You have issues Sir..lol


----------



## alpink (Aug 22, 2010)

rdm95 said:


> I dont think any are even close to the Rare category..harder to find or somewhat uncommon, but rare, no. I hate that word rare anyways! Its overused and overrated, much like another 4 letter word people say ..lol eBay should have a Rare category in which only truly rare items could be listed and/or found..all other use of the term should be grounds for an immediate suspension of yr account!

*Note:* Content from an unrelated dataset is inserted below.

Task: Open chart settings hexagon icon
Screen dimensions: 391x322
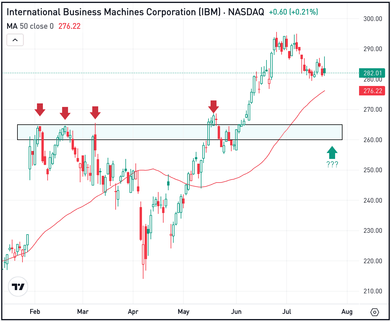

if use of the word "RARE" is such an issue, then review of the family friendly Terms Of Service here and at eBay should reveal something as well.
the feeling that using a specific descriptive term that might not be true is some sort of crime but using profanity in user IDs and subtitles is OK, leaves a lot to be desired.


----------



## rdm95 (May 8, 2008)

alpink said:


> if use of the word "RARE" is such an issue, then review of the family friendly Terms Of Service here and at eBay should reveal something as well.
> the feeling that using a specific descriptive term that might not be true is some sort of crime but using profanity in user IDs and subtitles is OK, leaves a lot to be desired.


What next, you gonna tell my Mommy on me? Tattling Alpink? Really? You must be one of the kids Fordcowboy was referring to in his PM asking me to change my member title.


----------



## Bill Hall (Jan 6, 2007)

*Really?*

No not really like that at all! You seem like a fairly fart young schmeller. We'd just like you to clean it up is all. It's actually a very simple matter.

The only real issue is your failure to take the hint; or when asked to do so, actually read the TOS and comply. Most everyone is quite happy to maintain the bare minimum expectation of decorum set forth. You on the other hand have continued along in a manner that is completely contrary and disrespecful to what has been built here over the years. To further compound the matter, you also persist in taking some kind of pleasure by dragging it out, kicking and screaming all the way. 

So lemme spell it out for ya; HT has ALWAYS been a family site, that means my grand kids read along with me from time to time...and so do many others who really dont need or wanna know about your residence or status. 

It's not just Al yer battling, it's a long standing tradition, and yer just shooting the messenger. We aint asken' for a miracle when we're asking you to step up... or... are we?


----------



## JONNYSLOTS (Apr 10, 2011)

Opps sorry guys i hope i didnt start some thing here justb rtying to get some help guess ill close this thread befor it goes any further.

CONSIDER THIS THREAD CLOSED

Thanks guys.


----------



## NTxSlotCars (May 27, 2008)

It's still open...


----------



## JONNYSLOTS (Apr 10, 2011)

doohh how do you close it


----------



## vansmack2 (Feb 9, 2012)

JONNYSLOTS said:


> doohh how do you close it


According to the help files closing is an extra for "supporters", which I think means paid members. So, if your are not a paid member you won't see that option.


----------



## JONNYSLOTS (Apr 10, 2011)

thank yo very much vansmack2


----------



## vansmack2 (Feb 9, 2012)

JONNYSLOTS said:


> thank yo very much vansmack2


You are welcome.


----------